[TASK STATEMENT]
Identify all lines below that hold "screenshot" and collect them.

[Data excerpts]
+===+

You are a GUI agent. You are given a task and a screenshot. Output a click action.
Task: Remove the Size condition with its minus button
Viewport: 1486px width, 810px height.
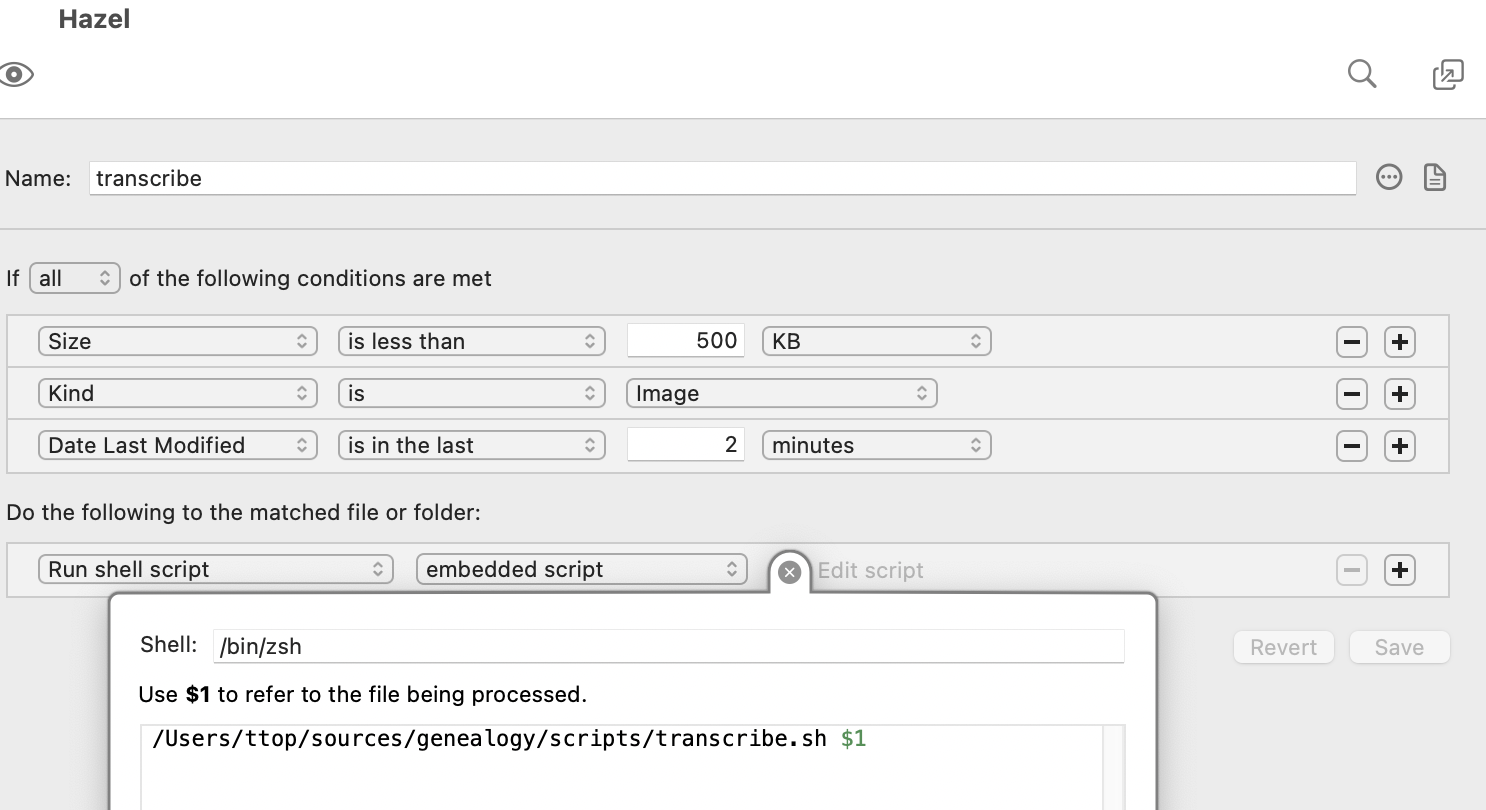[1352, 342]
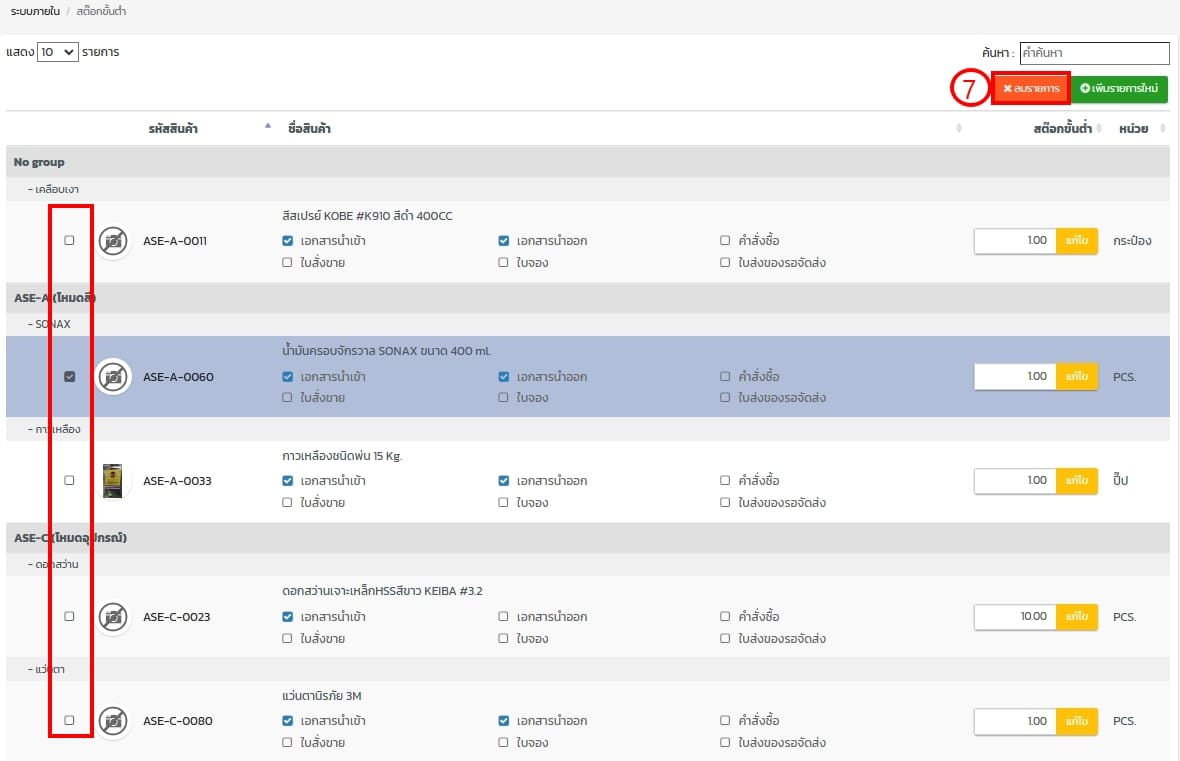Click no-image placeholder icon for ASE-A-0060
Viewport: 1180px width, 761px height.
click(x=114, y=377)
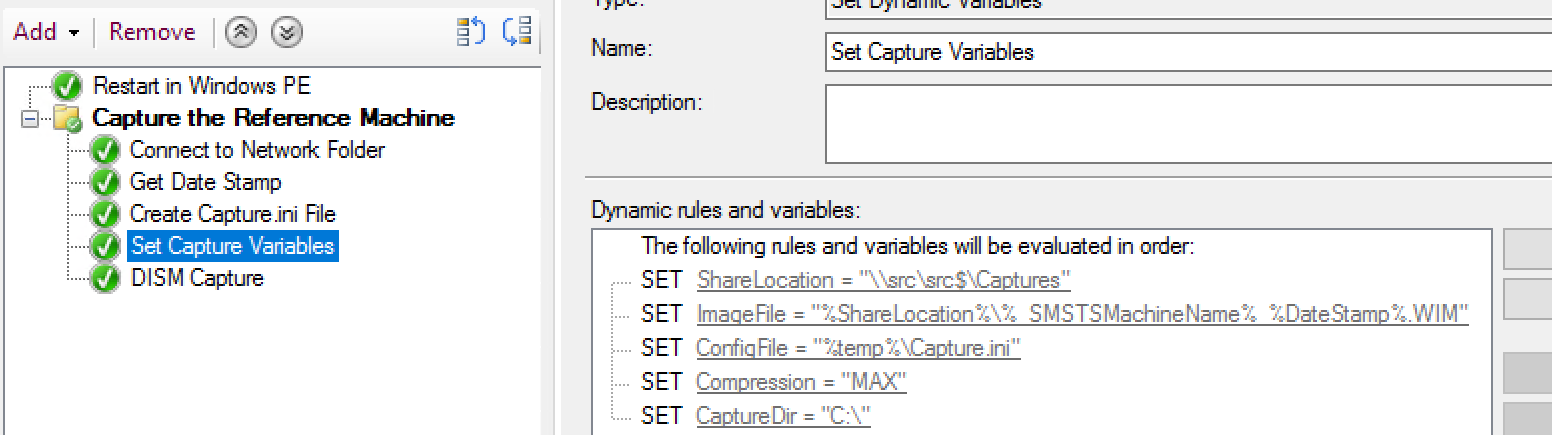Open the ImageFile variable link
Image resolution: width=1552 pixels, height=435 pixels.
[1082, 314]
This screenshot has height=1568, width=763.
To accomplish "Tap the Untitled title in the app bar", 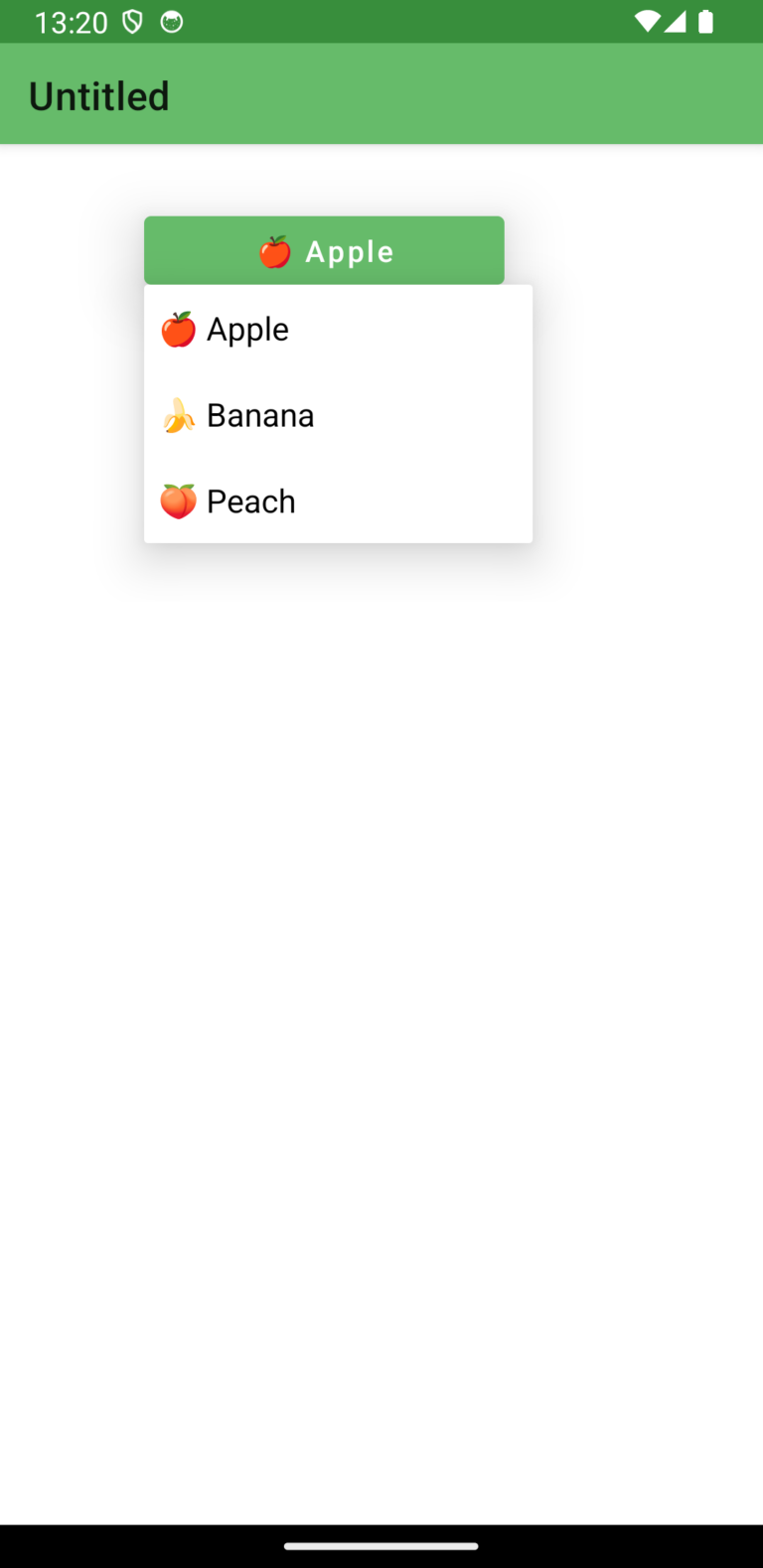I will point(99,96).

+===+

[RESPONSE TO THIS TASK]
You are a GUI agent. You are given a task and a screenshot. Output a click action.
This screenshot has height=1568, width=763.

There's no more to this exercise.